*Given text*:
>>>
I feel she is an inspiration not only for the climate change movement but for people to channelize their energy into something they believe in and find purpose above negativity.
Many ask, what do kids have to say and why are they protesting when they should be attending school. Greta addressed this at the School Strike for Climate protests,
“We children don’t usually do what you adults tell us to do, we do as you do. So since you don’t give a damn about my future, then I won’t either.”
This is classic parenting 101 and majority of modern parents fail at it. Children don’t do what parents ask them to do, but they imitate their parents and if they themselves behave like they don’t care for the environment, kids won’t either. This behavior puts the entire ecosystem into a jeopardy by resulting into a disastrous downward spiral.
For her parents, she was a troublemaker but not like other kids. Her demands were benign and just supporting her cause like not flying anymore and turning vegan. It used to disrupt their travel / vacation plans but soon she convinced her family in reducing their carbon emissions for the good. They all now support Greta in this fight for climate change :)
Greta Thunberg gave an emotional speech to the EU leaders, and it left me in tears. I feel this is the level of empathy that we all need.
Over the 1975’s minimal orchestral backing
While the Shawn Mendes and Camilla Cabelo collaboration was climbing charts in the music world, a new kind of collaboration was taking birth - The 1975 English pop-rock band and the 16 year old climate activist Greta Thunberg.
The voiceover by Greta Thunberg with The 1975’s music is a tour de force.
<<<
*Dataset content*:
>>>
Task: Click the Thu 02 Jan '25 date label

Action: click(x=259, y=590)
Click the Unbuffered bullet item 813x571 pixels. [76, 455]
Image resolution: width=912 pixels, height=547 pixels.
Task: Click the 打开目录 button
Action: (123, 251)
<<<
*What to work on*: Reproduce the stretch of the Greta Thunberg piece from "For her parents, she" through "tour de force.".

*Exercise answer*:
For her parents, she was a troublemaker but not like other kids. Her demands were benign and just supporting her cause like not flying anymore and turning vegan. It used to disrupt their travel / vacation plans but soon she convinced her family in reducing their carbon emissions for the good. They all now support Greta in this fight for climate change :)
Greta Thunberg gave an emotional speech to the EU leaders, and it left me in tears. I feel this is the level of empathy that we all need.
Over the 1975’s minimal orchestral backing
While the Shawn Mendes and Camilla Cabelo collaboration was climbing charts in the music world, a new kind of collaboration was taking birth - The 1975 English pop-rock band and the 16 year old climate activist Greta Thunberg.
The voiceover by Greta Thunberg with The 1975’s music is a tour de force.